John L. Morris founded Bass Pro Shops in 1972 when he began selling fishing equipment in the back of one of his father's Brown Derby liquor stores in Springfield.

In 1987, after a growth of Bass Pro Shops, Morris purchased a property previously owned and developed by business entrepreneur Jude Simmons and Frisco Railroad executive Harry Worman. The property was then sold to a real estate executive Dan Norris who developed the lands and the two buildings left by Simmons and Worman, now known as the historic Worman House and Devil's Pool Bar and Restaurant on the property. Dan Norris later sold it to John Morris for an undisclosed amount and the property, currently named Big Cedar Lodge, has been expanded to about 4,600 acres and was touted as the "#1 Resort in the Midwest" by Travel + Leisure magazine. Big Cedar Lodge was also home to the inaugural Internet Invitational in 2025. Morris made a speech at the beginning of the event.

Morris opened the Wonders of Wildlife Museum & Aquarium in Springfield in 2017. The museum helps bring visitors to the Bass Pro store with which it shares a location. In September 2017, Bass Pro acquired Cabela's, another retailer of outdoor merchandise, for $4 billion.

Morris and his family were presented with the Audubon Medal in February 2019, in recognition of their conservation efforts. The Golf Course Superintendents Association of America awarded Morris its highest honor, the Old Tom Morris Award, in 2023 for his continuing lifetime commitment to the sport of golf and conservation efforts.

Morris also founded the Top of the Rock golf course in Ridgedale, Missouri, which houses one of the largest collections of Native American arrowheads and art in the region. Top of the Rock experienced a 70-foot-wide sinkhole on May 22, 2016.
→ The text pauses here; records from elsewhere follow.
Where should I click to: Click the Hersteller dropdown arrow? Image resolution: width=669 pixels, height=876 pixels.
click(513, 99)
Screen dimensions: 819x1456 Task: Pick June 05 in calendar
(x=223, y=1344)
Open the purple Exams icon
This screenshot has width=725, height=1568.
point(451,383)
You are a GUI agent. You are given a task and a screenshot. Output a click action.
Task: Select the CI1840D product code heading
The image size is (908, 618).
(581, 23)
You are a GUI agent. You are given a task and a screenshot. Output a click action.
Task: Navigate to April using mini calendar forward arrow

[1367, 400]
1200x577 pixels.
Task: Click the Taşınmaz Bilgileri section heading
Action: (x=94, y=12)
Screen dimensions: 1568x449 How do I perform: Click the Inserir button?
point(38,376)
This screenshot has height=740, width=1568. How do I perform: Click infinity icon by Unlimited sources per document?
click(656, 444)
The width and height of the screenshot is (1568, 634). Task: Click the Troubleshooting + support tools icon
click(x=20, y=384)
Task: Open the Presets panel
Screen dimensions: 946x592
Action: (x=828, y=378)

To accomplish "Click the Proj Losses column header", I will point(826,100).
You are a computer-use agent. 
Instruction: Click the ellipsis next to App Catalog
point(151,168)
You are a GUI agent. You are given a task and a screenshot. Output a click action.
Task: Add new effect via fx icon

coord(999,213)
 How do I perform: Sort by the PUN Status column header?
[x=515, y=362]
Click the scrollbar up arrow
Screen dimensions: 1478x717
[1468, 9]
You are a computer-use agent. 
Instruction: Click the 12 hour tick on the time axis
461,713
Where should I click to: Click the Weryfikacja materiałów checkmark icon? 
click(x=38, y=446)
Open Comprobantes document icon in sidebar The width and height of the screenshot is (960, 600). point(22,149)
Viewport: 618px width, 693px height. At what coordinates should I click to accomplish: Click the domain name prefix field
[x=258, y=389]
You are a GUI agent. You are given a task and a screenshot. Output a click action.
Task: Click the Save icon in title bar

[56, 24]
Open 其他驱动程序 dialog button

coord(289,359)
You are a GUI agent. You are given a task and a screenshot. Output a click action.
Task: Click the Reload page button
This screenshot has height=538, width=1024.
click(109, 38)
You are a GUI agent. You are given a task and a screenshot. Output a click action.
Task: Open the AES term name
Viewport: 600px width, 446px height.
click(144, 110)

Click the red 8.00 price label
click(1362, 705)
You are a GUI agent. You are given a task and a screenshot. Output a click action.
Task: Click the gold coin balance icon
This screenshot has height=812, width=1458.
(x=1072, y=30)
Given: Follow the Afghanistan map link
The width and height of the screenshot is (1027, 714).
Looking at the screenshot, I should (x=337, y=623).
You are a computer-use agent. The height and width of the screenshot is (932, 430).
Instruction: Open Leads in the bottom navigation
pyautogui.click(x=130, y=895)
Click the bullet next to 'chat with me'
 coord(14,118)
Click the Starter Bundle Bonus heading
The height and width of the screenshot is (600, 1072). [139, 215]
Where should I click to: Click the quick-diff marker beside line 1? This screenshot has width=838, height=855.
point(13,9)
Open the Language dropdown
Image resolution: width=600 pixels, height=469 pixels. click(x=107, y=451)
Since 2022, Morris has been the owner of the Missouri Thunder; one of ten bull riding teams in the Professional Bull Riders (PBR) Team Series, which runs every summer and autumn in the United States. In 2026, the Missouri Thunder won the inaugural Monster Energy Team Challenge Championship.

==Political activity==
Morris contributed $200,000 to Donald Trump's 2020 presidential campaign. He has been making consistent investments to Republican committees and candidates dating back to 1992. He made significant investments to political action committees for Republicans in US congress.

==Personal life==
He is married, with four children, and lives in Springfield, Missouri.